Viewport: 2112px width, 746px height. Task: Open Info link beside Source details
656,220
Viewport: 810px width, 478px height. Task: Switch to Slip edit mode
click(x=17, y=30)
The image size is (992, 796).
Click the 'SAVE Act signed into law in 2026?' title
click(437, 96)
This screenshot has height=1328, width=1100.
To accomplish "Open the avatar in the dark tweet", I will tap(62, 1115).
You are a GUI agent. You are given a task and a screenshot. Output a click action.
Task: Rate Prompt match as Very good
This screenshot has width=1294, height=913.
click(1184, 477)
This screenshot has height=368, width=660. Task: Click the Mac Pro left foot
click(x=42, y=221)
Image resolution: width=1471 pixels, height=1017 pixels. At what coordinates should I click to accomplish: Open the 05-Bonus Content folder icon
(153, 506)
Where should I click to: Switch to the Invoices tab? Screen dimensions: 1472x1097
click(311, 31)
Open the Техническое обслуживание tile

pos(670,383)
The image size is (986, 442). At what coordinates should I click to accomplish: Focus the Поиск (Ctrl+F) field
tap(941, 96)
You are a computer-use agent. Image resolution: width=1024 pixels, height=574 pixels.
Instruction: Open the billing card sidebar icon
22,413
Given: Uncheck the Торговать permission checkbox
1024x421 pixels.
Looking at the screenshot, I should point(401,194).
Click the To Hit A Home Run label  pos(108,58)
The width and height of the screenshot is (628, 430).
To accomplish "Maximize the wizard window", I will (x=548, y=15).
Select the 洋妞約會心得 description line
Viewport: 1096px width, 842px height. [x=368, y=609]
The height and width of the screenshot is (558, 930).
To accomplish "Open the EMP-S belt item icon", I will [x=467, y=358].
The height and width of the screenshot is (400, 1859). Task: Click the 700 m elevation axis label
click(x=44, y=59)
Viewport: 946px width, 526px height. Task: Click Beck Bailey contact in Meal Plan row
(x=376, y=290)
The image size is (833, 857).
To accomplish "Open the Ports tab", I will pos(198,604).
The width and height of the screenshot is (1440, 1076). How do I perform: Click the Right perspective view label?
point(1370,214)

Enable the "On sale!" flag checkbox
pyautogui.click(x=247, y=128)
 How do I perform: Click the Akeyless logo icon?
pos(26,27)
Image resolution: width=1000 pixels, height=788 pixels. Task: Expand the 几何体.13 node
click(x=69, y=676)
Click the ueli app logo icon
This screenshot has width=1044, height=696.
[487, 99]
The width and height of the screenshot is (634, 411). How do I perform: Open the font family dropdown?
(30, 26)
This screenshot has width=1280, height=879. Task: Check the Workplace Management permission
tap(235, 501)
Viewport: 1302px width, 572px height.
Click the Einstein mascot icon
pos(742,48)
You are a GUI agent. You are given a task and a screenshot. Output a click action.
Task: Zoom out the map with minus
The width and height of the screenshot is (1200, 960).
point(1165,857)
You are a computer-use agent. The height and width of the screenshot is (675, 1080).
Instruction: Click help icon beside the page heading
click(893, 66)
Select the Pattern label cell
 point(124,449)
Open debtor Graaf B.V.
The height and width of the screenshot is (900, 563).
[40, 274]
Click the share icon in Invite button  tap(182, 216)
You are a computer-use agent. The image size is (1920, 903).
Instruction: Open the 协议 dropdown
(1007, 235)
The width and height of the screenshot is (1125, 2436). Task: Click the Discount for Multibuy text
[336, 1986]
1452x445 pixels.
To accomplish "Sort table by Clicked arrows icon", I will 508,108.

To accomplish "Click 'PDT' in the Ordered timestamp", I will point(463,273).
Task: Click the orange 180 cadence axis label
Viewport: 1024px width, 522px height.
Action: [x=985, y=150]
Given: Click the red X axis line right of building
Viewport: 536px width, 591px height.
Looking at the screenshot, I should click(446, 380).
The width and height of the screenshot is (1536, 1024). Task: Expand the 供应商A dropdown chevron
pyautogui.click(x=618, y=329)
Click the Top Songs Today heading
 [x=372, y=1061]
== == ==
Task details
Where a line of the records has the string "computer", return that line.

Answer below
You are a computer-use agent. Image resolution: width=1024 pixels, height=574 pixels.
You are a computer-use agent. The height and width of the screenshot is (675, 1080).
You are a computer-use agent. The image size is (1920, 903).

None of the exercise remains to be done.